The group, Freedom From Religion Foundation, based in Madison, Wis., has sent three letters to the district asking it to remove the songs from the curriculum, which it says amount to prayer in schools and violate the First Amendment provisions against government-sanctioned religion.
The songs are “Thank You for the World So Sweet” and “Now I Lay Me Down to Sleep.” The first one ends with the line “Thank you God for everything.” The second includes the line “I pray the Lord my soul to keep.”
The school district’s attorney responded to the foundation saying that the songs were not used as prayers. On Wednesday, Superintendent L. Oliver Robinson said the songs don’t violate the law.
“These songs are part of a wide compilation,” he said, adding the district uses songs from various cultures and is likely to add more as the student body becomes more diverse.
“We don’t do religious indoctrination in any of our classes,” Robinson said.
But Freedom From Religion Foundation leaders said legal precedent supports keeping these songs out of public schools.
“The courts are very careful to defend the rights of small children,” said foundation co-president Annie Laurie Gaylor.
She said one of the prior legal cases came from New York state, where the foundation doesn’t usually do much work.

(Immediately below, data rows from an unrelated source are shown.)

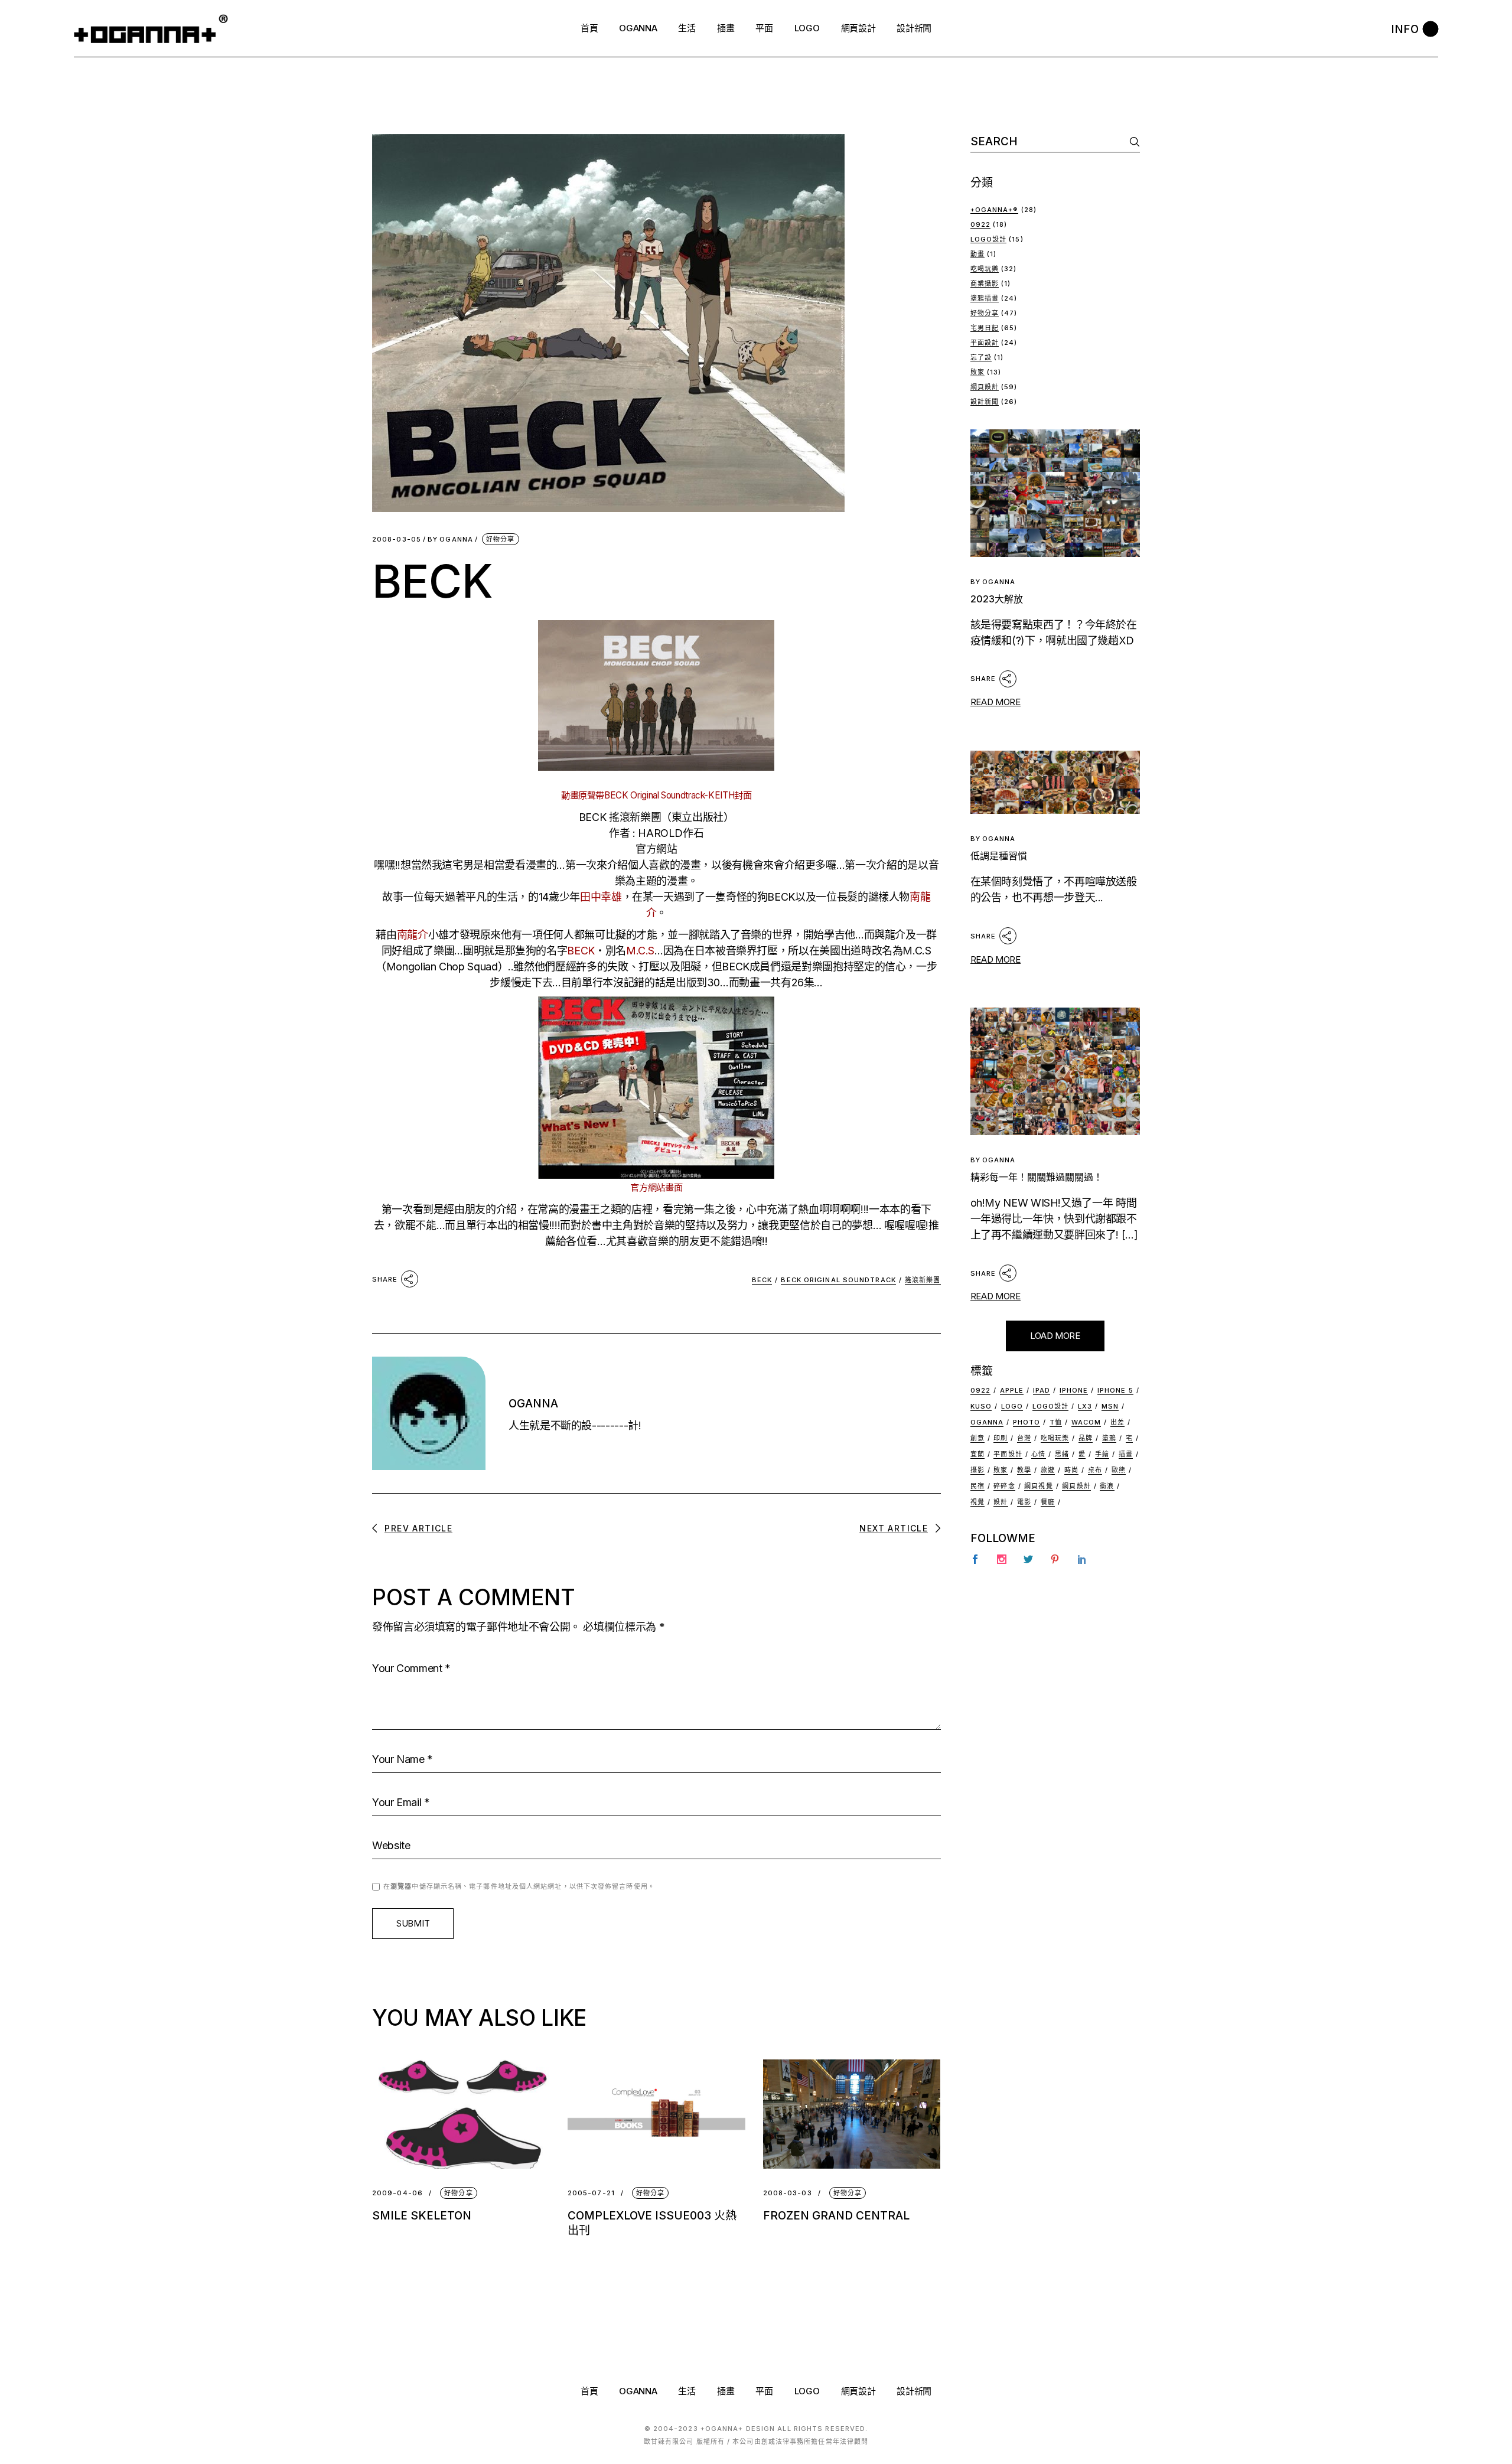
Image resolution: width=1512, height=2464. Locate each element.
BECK (762, 1280)
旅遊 (1048, 1470)
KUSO (981, 1406)
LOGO (807, 2391)
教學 (1024, 1470)
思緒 (1062, 1454)
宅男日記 (984, 328)
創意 (977, 1438)
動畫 (977, 254)
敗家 (977, 372)
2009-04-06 (397, 2193)
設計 (1000, 1502)
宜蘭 (977, 1454)
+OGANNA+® (994, 210)
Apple (1012, 1390)
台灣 (1024, 1438)
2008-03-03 (787, 2193)
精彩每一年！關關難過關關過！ (1036, 1177)
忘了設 (981, 357)
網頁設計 (984, 387)
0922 (980, 224)
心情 (1038, 1454)
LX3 (1085, 1406)
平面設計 (984, 342)
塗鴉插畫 (984, 298)
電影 (1024, 1502)
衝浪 (1107, 1486)
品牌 (1085, 1438)
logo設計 (1050, 1406)
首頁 (589, 2391)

“We’re used to having to argue in the Bible Belt in the South,” she said.
The foundation got a complaint from a few Shenendehowa parents, who asked to remain anonymous because they feared retaliation against their children.
One of the parents found out about the music when the child came home singing one of the songs. The parent contacted the foundation May 22 and the foundation sent the first letter to Robinson on June 13.
Parents have the right to expose their children to religious concepts or not, Gaylor said.
“This is why [the district is] usurping the authority of the parents.”
The district sent back a letter June 26, and the foundation responded July 24, got a response and sent a third letter Monday, Gaylor said.
The foundation is prepared to go to court to defend the rights of parents who don’t want their children to sing Christian devotional songs, she said, but she hopes the issue can be resolved without going to court and ideally before the school year starts in September.
“[The district] can’t win this case,” Gaylor said. “But it should not be necessary for us to go back to court to reaffirm principles that are very, very clear.”